[Goal of the exercise]: Please reproduce the records word for word, starting at the line that contains "The image size" and continuing through the end of the records. Leave the pictures out.
- - -
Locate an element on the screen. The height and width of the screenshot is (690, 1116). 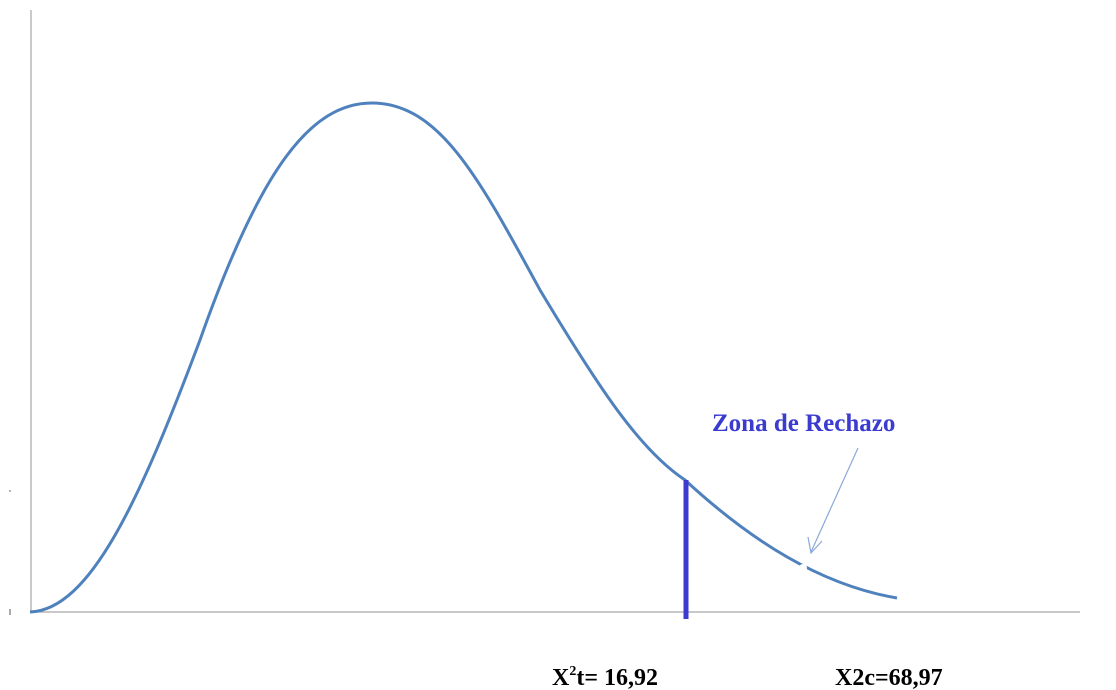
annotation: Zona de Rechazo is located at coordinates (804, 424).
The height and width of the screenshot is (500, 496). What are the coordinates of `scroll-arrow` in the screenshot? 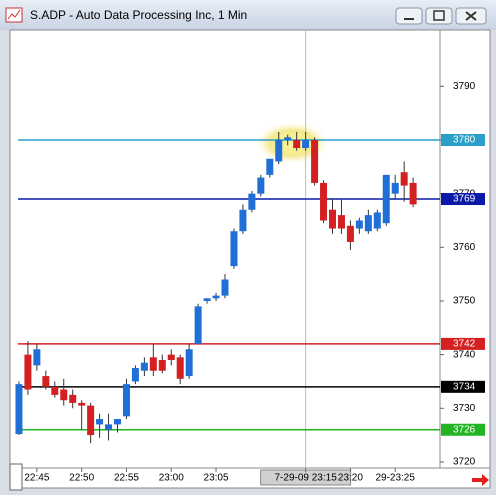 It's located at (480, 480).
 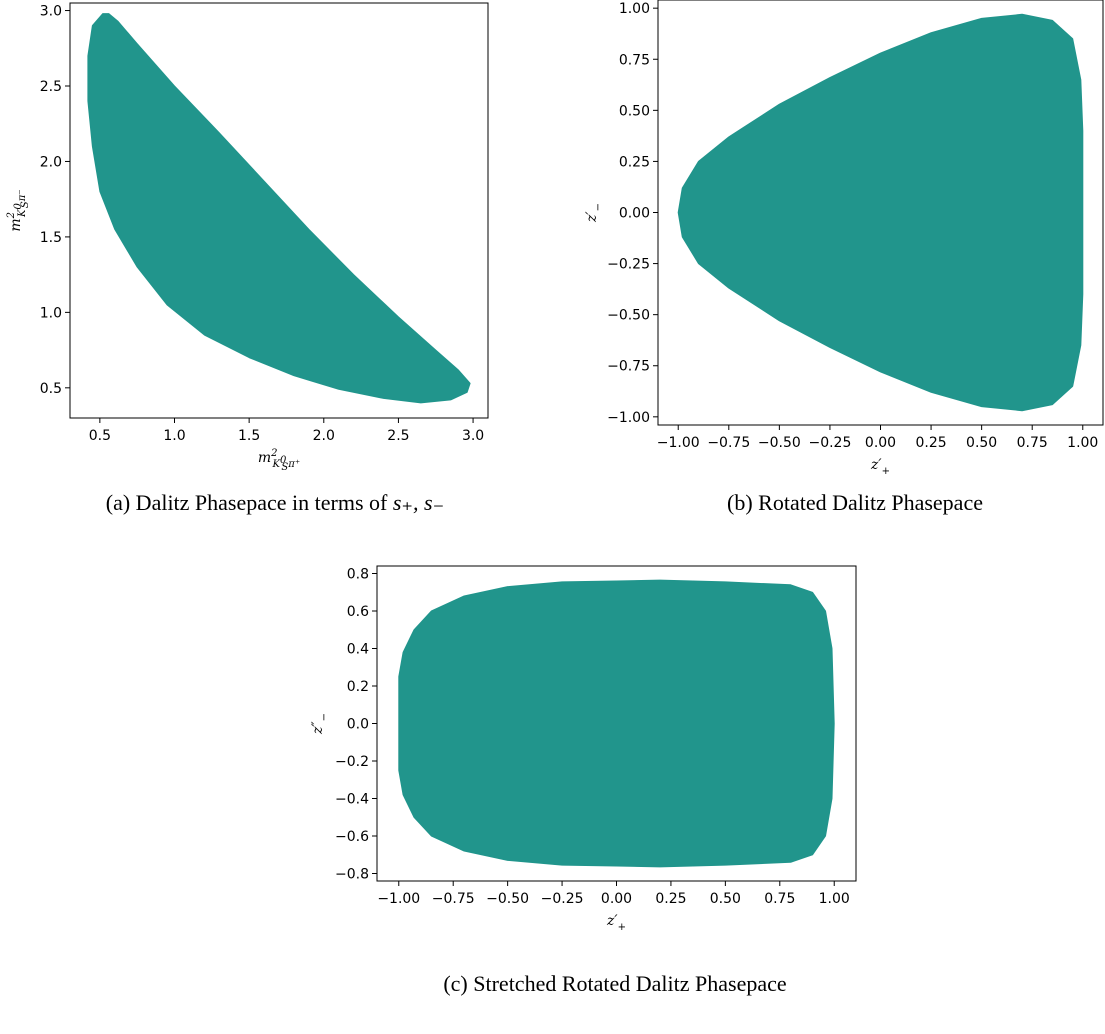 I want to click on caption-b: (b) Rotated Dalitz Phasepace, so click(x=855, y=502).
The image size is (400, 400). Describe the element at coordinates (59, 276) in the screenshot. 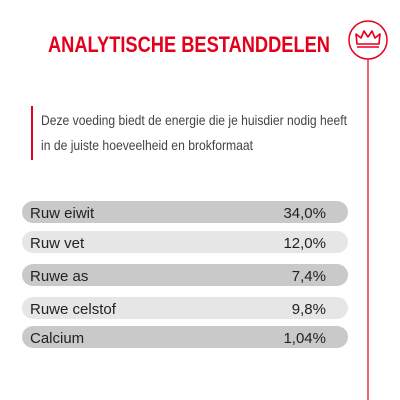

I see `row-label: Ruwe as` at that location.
- - -
[Completed exercise]:
The image size is (400, 400). Describe the element at coordinates (59, 276) in the screenshot. 

I see `row-label: Ruwe as` at that location.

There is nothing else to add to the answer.